- [WORK INSTRUCTIONS]:
Only the lines from the one containing "You are a GUI" through the end of the listing belong in the answer, repeated exactly, with no pictures.

- [DATA UNDER STUDY]:
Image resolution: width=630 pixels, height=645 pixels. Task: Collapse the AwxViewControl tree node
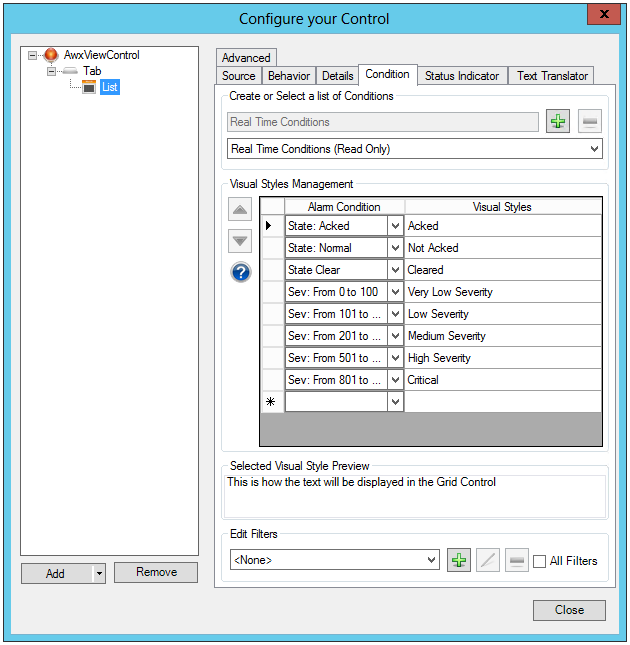[x=33, y=55]
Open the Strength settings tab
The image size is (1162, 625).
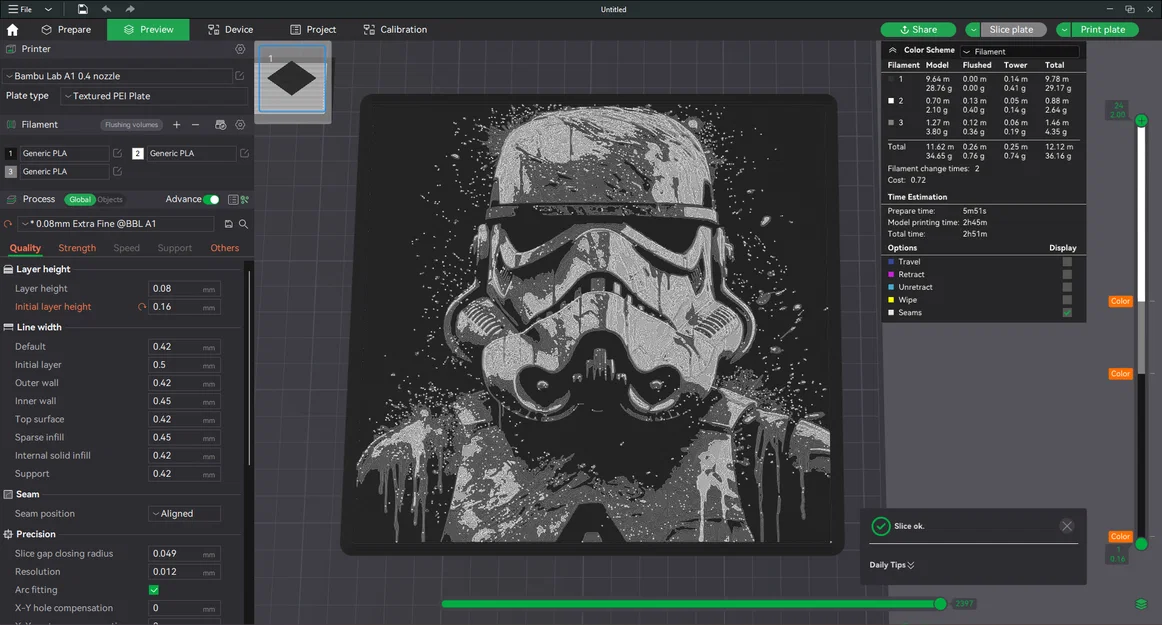[x=76, y=247]
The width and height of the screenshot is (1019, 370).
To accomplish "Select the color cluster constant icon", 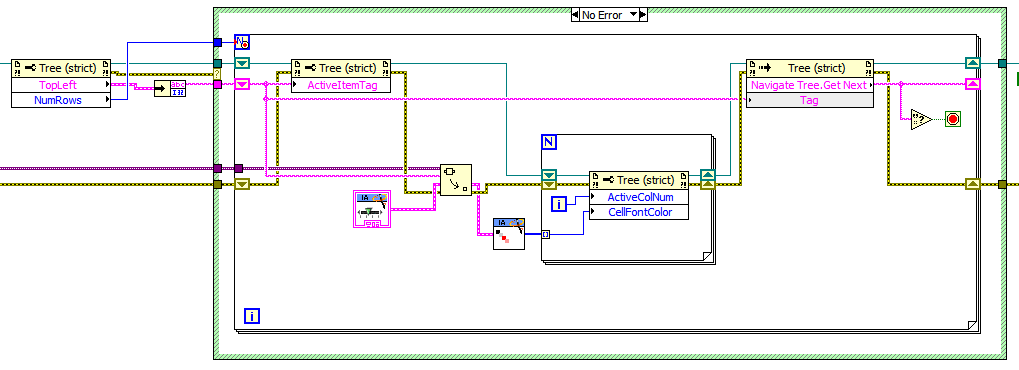I will point(508,234).
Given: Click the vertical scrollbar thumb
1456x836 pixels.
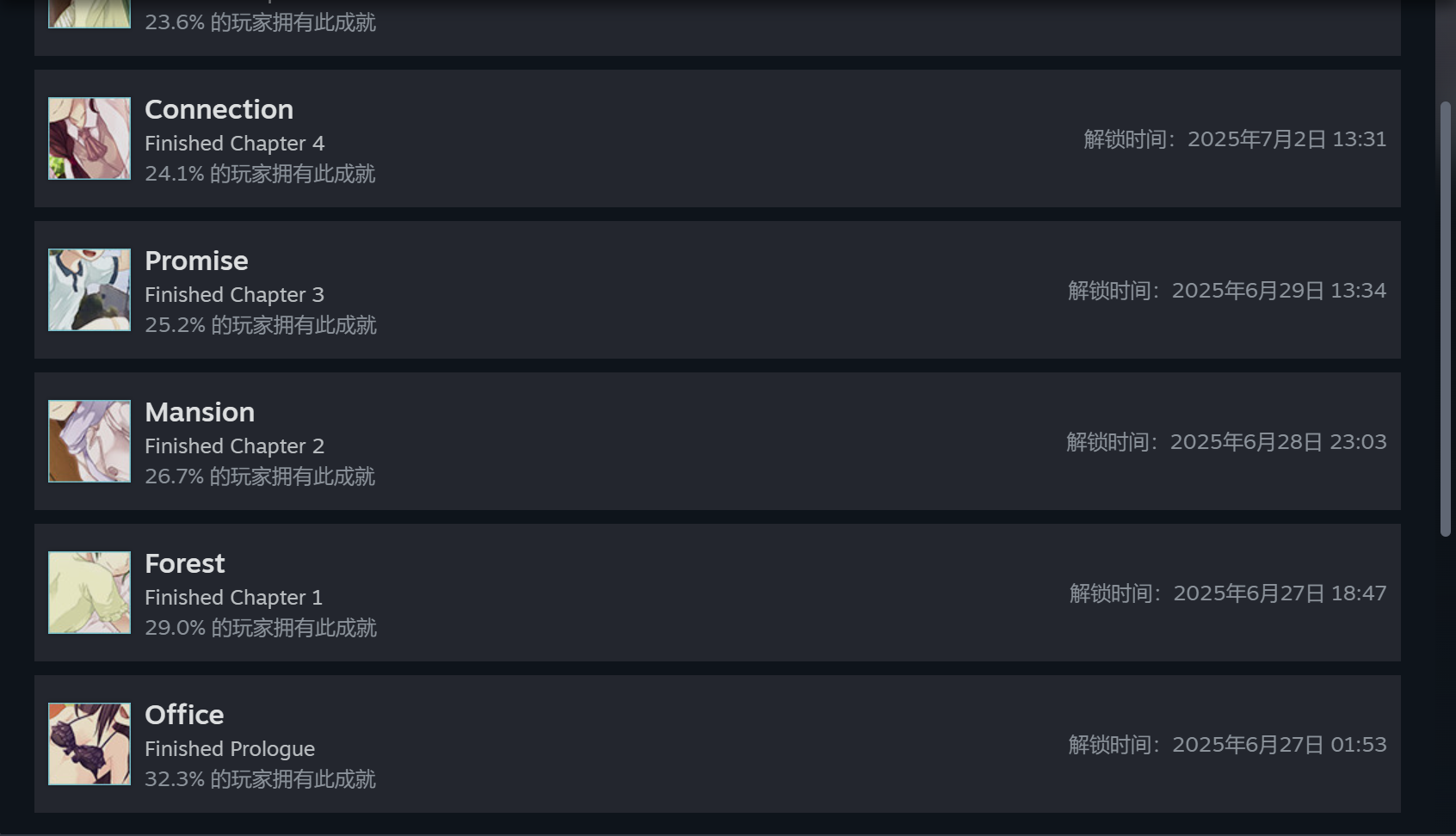Looking at the screenshot, I should click(1446, 319).
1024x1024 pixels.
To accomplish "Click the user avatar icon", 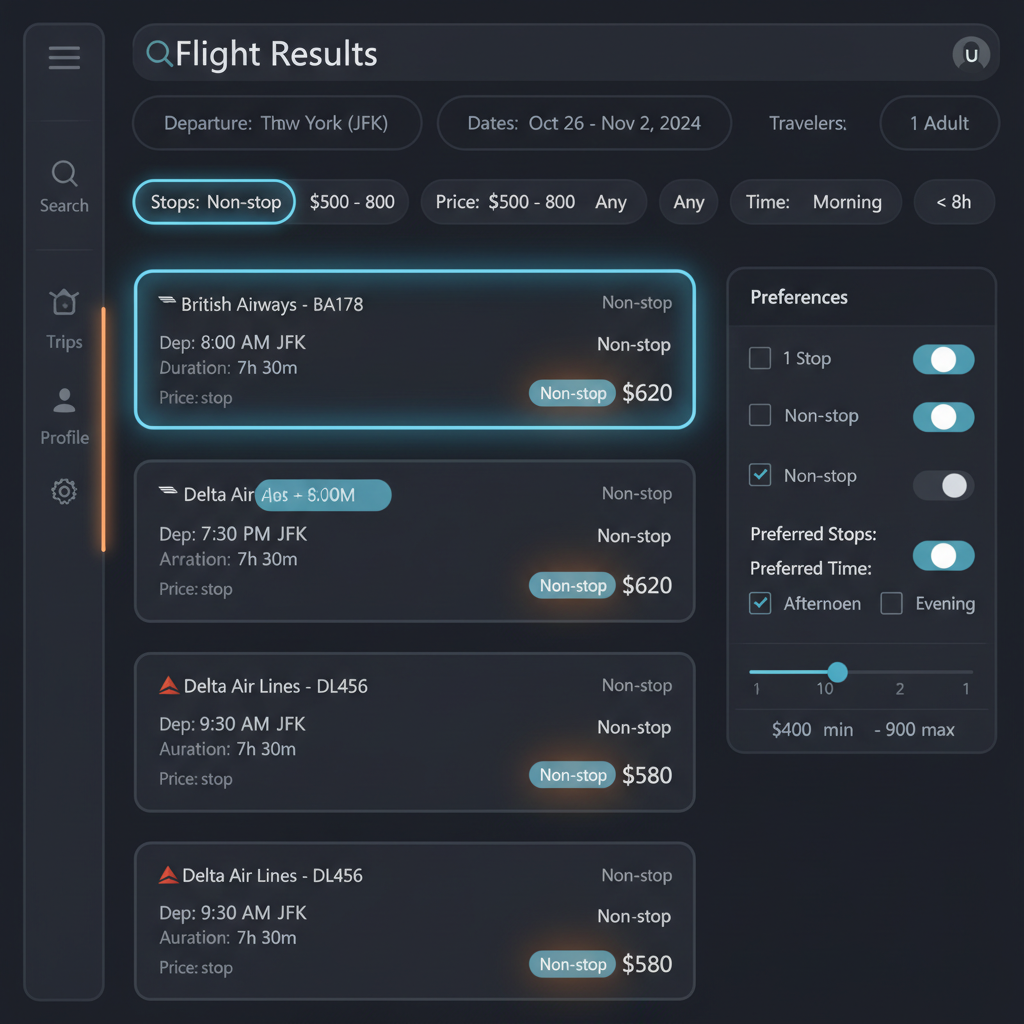I will tap(970, 53).
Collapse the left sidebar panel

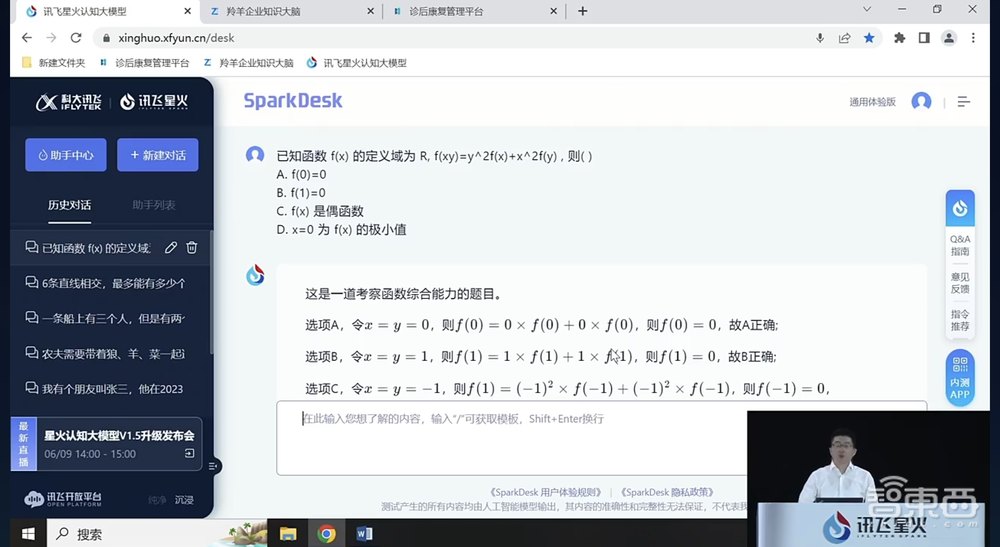[214, 466]
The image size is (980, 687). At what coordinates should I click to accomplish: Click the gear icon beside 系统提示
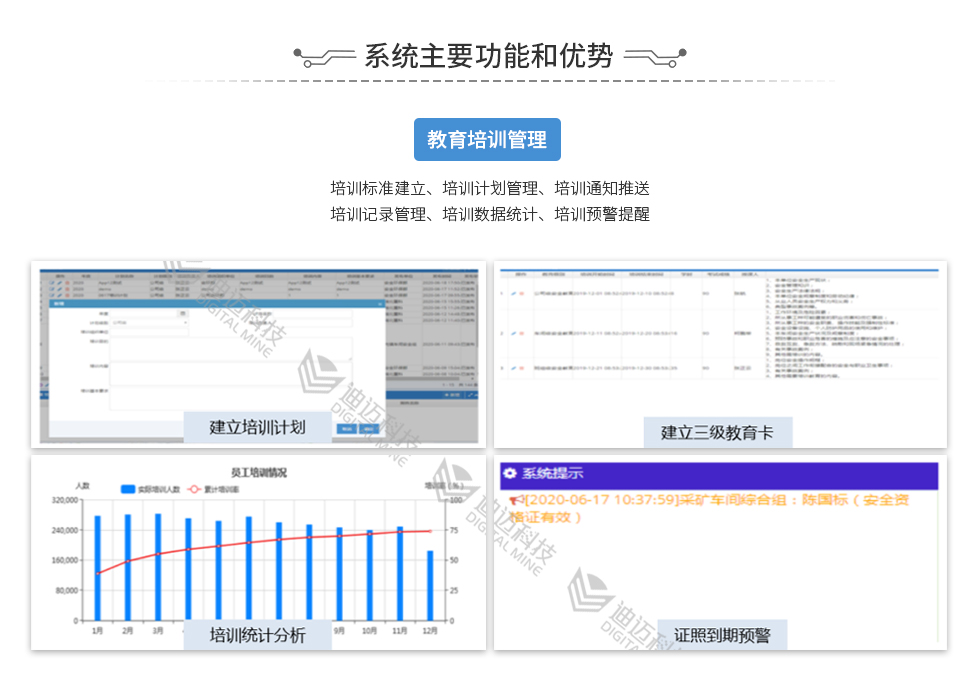pyautogui.click(x=510, y=474)
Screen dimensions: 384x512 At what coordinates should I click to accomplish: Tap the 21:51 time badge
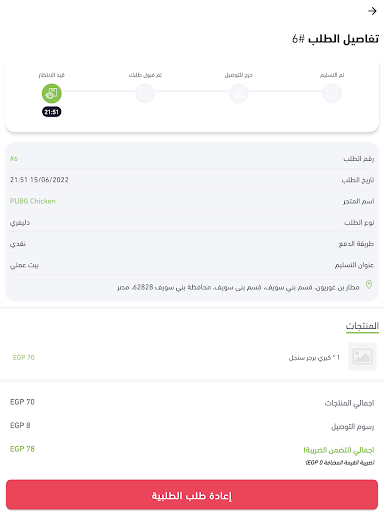[x=52, y=112]
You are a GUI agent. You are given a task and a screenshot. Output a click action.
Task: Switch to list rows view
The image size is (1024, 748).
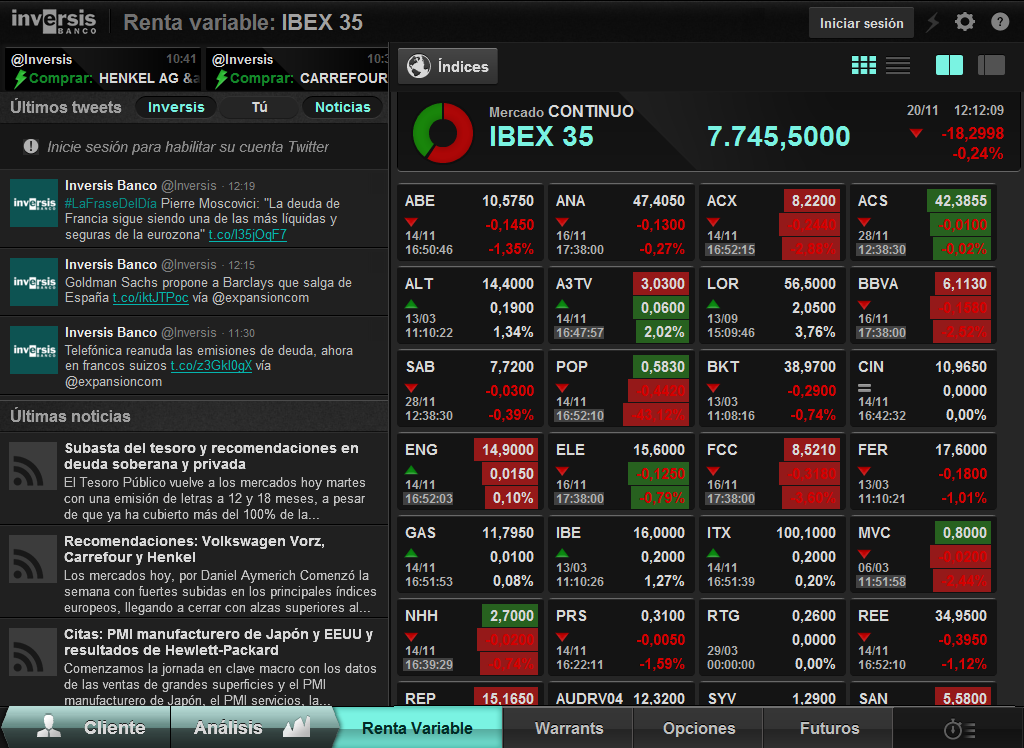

- [THE COMPLETED TASK]:
You are a GUI agent. You are given a task and a screenshot. Output a click action.
Task: Switch to list rows view
The image size is (1024, 748).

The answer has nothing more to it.